Healthtech: cinque leve per migliorare il business

Healthtech migliorare business
Pubblicato il: 7 Marzo 2022|

Gli operatori del settore sanitario si rivolgono sempre più spesso ai fornitori di tecnologie con il duplice obiettivo di aumentare la produttività e ridurre gli sprechi. Si prevede che il mercato dei servizi sanitari in outsourcing, quali le soluzioni di pagamento e di business intelligence, crescerà a un tasso annuale superiore al 10%. In questo scenario, ci si attende che le software house attive nel settore sanitario seguano l’esempio delle aziende tecnologiche tradizionali, investendo di più in competenze di analisi dei dati e collaborando con player e operatori sanitari al fine di sviluppare soluzioni che soddisfino le loro esigenze di innovazione. Per crescere in questo mercato, sono possibili diverse strategie di crescita che spaziano dalla creazione di ecosistemi digitali all’offerta di soluzioni più complete, accurate, rapide e integrate, o ancora all’allargamento in nuovi mercati e segmenti di clientela. Indipendentemente dalla strategia adottata, lo sviluppo di specifiche competenze si rivela fondamentale per accrescere le possibilità di successo: l’accesso a un set eterogeneo di dati sanitari; la combinazione di dati trasversali sui pazienti; l’applicazione di tecniche di advanced analytics; le conoscenze multidisciplinari; la capacità di sfruttare concretamente gli insight nei processi operativi.

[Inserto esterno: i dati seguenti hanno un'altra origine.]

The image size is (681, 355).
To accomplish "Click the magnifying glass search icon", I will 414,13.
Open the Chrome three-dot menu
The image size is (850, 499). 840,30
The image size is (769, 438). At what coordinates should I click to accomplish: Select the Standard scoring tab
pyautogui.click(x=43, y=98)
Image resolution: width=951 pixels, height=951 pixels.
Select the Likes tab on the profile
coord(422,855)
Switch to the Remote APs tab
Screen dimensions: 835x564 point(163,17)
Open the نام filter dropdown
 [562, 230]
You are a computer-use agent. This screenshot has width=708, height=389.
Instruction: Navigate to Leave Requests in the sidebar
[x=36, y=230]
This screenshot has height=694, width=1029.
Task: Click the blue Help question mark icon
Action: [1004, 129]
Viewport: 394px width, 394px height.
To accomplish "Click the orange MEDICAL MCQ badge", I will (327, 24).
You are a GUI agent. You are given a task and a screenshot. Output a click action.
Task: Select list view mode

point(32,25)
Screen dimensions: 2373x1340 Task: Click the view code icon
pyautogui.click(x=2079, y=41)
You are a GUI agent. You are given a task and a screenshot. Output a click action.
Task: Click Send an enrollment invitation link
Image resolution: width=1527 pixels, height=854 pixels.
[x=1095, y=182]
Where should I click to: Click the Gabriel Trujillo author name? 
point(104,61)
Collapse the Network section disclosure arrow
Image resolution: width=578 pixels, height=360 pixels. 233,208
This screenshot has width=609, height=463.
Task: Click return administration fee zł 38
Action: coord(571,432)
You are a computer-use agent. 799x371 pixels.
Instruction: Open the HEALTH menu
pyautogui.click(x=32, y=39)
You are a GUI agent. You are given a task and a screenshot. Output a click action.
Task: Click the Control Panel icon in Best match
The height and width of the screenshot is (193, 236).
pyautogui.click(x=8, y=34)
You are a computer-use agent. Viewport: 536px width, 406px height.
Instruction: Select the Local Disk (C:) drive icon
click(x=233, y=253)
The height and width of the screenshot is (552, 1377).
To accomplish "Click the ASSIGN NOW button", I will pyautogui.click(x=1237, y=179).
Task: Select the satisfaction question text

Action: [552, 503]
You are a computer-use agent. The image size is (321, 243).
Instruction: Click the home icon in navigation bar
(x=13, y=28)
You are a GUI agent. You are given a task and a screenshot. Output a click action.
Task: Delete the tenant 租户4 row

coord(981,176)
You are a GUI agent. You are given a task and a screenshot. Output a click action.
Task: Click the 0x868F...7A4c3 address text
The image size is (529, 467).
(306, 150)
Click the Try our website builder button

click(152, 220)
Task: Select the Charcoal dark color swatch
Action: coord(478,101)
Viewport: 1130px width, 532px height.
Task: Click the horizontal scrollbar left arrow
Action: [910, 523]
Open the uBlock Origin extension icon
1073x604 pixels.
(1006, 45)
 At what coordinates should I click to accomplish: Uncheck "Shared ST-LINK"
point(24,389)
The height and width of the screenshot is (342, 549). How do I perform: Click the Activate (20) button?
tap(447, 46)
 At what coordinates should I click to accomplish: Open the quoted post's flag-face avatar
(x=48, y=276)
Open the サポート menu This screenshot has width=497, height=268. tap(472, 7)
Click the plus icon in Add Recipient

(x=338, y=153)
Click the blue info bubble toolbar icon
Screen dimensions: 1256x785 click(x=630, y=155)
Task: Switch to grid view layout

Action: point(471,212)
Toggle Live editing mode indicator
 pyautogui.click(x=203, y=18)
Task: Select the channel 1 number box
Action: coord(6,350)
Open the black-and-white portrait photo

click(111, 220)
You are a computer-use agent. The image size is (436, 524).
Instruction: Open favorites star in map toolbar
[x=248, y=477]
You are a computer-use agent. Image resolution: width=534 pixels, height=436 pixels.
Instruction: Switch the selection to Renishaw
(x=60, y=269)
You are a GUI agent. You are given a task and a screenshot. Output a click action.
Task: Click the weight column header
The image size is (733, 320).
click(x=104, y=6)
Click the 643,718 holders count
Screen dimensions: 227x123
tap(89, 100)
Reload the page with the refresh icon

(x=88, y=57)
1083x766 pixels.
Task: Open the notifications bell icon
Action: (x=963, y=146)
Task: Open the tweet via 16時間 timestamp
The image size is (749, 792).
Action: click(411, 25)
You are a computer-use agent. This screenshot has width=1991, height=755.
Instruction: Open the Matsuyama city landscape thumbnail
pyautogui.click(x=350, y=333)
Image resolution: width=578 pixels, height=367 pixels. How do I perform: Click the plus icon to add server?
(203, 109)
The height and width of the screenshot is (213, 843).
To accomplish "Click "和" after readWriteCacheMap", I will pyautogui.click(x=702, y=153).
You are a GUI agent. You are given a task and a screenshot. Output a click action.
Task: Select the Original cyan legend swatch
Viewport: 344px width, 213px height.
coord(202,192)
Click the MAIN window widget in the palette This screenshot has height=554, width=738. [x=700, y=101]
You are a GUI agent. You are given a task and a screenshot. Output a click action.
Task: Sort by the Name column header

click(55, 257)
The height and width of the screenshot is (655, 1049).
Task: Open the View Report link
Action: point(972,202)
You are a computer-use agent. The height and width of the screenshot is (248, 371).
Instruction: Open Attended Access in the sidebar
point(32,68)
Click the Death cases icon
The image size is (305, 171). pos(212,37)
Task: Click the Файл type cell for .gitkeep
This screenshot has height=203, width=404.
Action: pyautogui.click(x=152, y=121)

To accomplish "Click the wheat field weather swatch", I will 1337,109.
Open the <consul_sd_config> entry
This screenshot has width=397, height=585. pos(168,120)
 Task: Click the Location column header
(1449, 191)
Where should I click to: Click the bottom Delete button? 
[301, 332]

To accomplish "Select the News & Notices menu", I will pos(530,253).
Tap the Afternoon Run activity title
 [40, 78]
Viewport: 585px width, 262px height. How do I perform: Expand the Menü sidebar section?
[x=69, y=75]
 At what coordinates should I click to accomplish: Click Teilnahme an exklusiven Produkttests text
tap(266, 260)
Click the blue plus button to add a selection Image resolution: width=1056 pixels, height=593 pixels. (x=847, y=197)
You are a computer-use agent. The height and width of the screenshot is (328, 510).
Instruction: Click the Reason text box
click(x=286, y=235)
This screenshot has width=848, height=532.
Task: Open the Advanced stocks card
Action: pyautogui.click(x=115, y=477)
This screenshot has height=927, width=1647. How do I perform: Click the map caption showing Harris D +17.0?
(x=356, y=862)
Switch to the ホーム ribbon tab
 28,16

Accesso a un set eterogeneo di dati sanitari

Le capacità analitiche tipiche dei fornitori di tecnologie sanitarie sarebbero inutili senza l’accesso ad ampi set di dati. Questi ultimi devono essere eterogenei per tipologia (strutturati e non strutturati), volume (numero di pazienti e numero di elementi disponibili) e varietà (per esempio, sinistri, dati clinici e determinanti sociali della salute). Questi dati variegati devono inoltre essere facilmente fruibili: molte aziende che dispongono di enormi quantità di dati ancora faticano a utilizzarli, a causa della compartimentazione organizzativa che ne impedisce l’integrazione su scala.

Combinazione di dati trasversali sui pazienti

Gli operatori del settore sanitario necessitano di sempre maggiori informazioni sul singolo paziente e di una visione completa della sua storia clinica. Dati trasversali di elevata qualità possiedono tre caratteristiche fondamentali: capacità retrospettiva (di almeno dieci anni), continuità (ad esempio, l’aggregazione di informazioni sulla storia clinica di un paziente provenienti da più operatori sanitari) e granularità (ad esempio, disponibilità di test di laboratorio con dettagli su diversi parametri vitali). Tali dati devono poi essere combinati e arricchiti, nel rispetto dei principi fissati della regolamentazione sul trattamento dei dati personali e Gdpr.

Applicazione di tecniche di advanced analytics

Tradurre i dati in insight utili richiede l’utilizzo di tecnologie sofisticate, tra cui machine learning per la modellazione predittiva, Natural Language Processing (NLP) per l’elaborazione di dati non strutturati, piattaforme digitali per la generazione automatica di insight e data mining per integrare dati da diverse fonti. Per applicare tali competenze, un fornitore tecnologico deve essere in grado di reperire e tradurre questi dati: dalle cartelle cliniche cartacee ai flussi informativi digitali e ai dati reperibili su internet. Ciò deve avvenire su larga scala e, idealmente, in tempo reale.

Conoscenze multidisciplinari

In un ecosistema modello, la leadership per i fornitori di soluzioni sanitarie digitali si gioca anche sulle competenze multidisciplinari, in grado di generare modelli e insight che un fornitore con competenze tradizionali faticherebbe a sviluppare.

Capacità di integrare gli insight nei processi operativi

Un ultimo punto di differenziazione consiste nella capacità di sfruttare gli insight all’interno del flusso di lavoro quotidiano (ad esempio, integrazione della cartella clinica elettronica nelle attività dei clinici). L’immediatezza e fruibilità dei dati li rende di utilità pratica per gli operatori sanitari. Ci troviamo in una fase cruciale per i fornitori di tecnologie sanitarie: l’aumento della domanda, la disponibilità di dati sempre più complessi e la crescita della concorrenza richiedono maggiori investimenti in tecnologia digitale e capacità analitiche. Sfide rispetto alle quali le cinque competenze descritte possono dar luogo a un vantaggio competitivo e fare la differenza.